Viendo la obra posterior de Greenaway, se vuelve interesante pensar en las posibles implicaciones que Prospero’s Books tuvo para su poética. Pienso que una película como The Pillow Book establece un diálogo interesante al respecto del devenir de Próspero. Si este último deseaba encasquetar todo, incluyendo cuerpo y cosmos en el libro, la protagonista de la película posterior buscará en el cuerpo un soporte para la palabra escrita. Del mismo modo habría que notar el cambio cinematográfico entre un filme y otro, si bien la rigidez de Greenaway a nivel visual como de dirección sigue siendo una constante, se vuelve importante hasta cierto punto el gesto humano orgánico.

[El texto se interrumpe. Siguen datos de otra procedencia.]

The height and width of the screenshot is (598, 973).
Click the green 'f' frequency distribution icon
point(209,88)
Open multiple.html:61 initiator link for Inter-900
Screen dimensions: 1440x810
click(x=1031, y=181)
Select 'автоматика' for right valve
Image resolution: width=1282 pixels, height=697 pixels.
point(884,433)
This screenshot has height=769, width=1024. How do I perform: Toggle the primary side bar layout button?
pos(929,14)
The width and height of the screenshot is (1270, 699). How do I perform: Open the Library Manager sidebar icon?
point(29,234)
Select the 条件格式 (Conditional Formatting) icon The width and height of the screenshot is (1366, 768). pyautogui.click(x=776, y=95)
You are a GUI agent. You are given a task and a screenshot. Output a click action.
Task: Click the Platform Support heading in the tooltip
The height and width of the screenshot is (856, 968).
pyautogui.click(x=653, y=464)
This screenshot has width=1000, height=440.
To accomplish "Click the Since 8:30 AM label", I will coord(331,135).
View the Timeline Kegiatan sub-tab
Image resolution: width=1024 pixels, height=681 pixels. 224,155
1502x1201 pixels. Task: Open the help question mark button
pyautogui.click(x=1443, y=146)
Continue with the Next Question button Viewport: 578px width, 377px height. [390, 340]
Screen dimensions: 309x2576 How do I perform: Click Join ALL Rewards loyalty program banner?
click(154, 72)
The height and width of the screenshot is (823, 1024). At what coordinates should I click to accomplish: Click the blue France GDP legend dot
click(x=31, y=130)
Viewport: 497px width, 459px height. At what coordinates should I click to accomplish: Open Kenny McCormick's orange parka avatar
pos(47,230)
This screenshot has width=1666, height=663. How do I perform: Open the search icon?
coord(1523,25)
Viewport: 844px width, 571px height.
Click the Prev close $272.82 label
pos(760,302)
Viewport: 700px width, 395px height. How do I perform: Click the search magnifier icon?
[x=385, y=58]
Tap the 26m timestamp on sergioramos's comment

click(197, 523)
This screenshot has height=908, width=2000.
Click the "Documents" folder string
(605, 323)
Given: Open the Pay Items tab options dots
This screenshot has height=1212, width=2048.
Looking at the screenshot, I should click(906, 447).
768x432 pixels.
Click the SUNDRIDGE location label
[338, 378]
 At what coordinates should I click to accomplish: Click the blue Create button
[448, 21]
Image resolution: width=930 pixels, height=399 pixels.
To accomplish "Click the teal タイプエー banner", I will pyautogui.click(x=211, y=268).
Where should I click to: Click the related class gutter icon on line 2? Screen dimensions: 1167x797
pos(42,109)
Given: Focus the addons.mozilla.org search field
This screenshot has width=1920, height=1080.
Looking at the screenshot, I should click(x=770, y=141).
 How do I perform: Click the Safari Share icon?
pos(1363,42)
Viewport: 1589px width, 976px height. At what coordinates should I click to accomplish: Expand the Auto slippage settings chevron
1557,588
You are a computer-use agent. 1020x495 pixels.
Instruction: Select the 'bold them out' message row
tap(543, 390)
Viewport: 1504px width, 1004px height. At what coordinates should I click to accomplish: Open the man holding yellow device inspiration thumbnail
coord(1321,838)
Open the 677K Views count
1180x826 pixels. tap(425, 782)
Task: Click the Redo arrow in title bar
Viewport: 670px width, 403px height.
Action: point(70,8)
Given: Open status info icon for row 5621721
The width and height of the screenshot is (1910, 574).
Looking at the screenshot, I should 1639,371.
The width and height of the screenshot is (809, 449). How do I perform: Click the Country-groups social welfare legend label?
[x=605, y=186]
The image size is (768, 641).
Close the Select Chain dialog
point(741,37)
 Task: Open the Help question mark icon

El arco del duque es llegar a la anagnórisis de su propia condición dentro del pequeño mundo que gobierna. No hay un juicio de valor moral sobre el autoritarismo con el que dirige la trama, sino que al concluir su listado de libros, Próspero se encuentra con el folio de las obras completas de Shakespeare. En este momento hay una conflagración entre la figura del actor, el director y el escritor. El proceso mágico, como la serpiente que se devora a sí misma, termina para volver a iniciar. Los libros deben ser destruidos para dejar todo listo para la siguiente encarnación. Próspero, o John Gielgud da su último soliloquio. Cerrando su historia, su cuerpo se pierde el en el fade in, dejando el espacio libre para que otro Próspero se vuelva a escribir y reinicie otra vez el sueño de la isla.
C. Buscarse en Shakespeare
Buscar algo en Shakespeare, aunque sea en esencia un capricho, implica ensayar la supuesta fortaleza formal de su obra en un ambiente cronológicamente hostil. En el caso de los dos cineastas aquí discutidos, pareciera ser que lo se pone a prueba es el gesto del stratfordiano en el que parece revelar sus trucos. Considero que en ambos casos, la identificación con este momento pone el reto sobre la mesa de reformular una determinada poética fílmica. Ya sea desde la canibalización o el examen, encarnar a Próspero, en las adaptaciones más afortunadas es encarnar y desnudar el artilugio.
Jarman y Greenaway encuentran algo en Próspero que los hace sentirse cómodos y les permite crear nuevas estrategias de vista para sus siguientes temas de obsesión. Para ambos habrían de venir momentos artísticos en los que necesitarían ponerse dolorosamente honestos respecto a su quehacer y en Próspero encontrarían algo así como la indulgencia.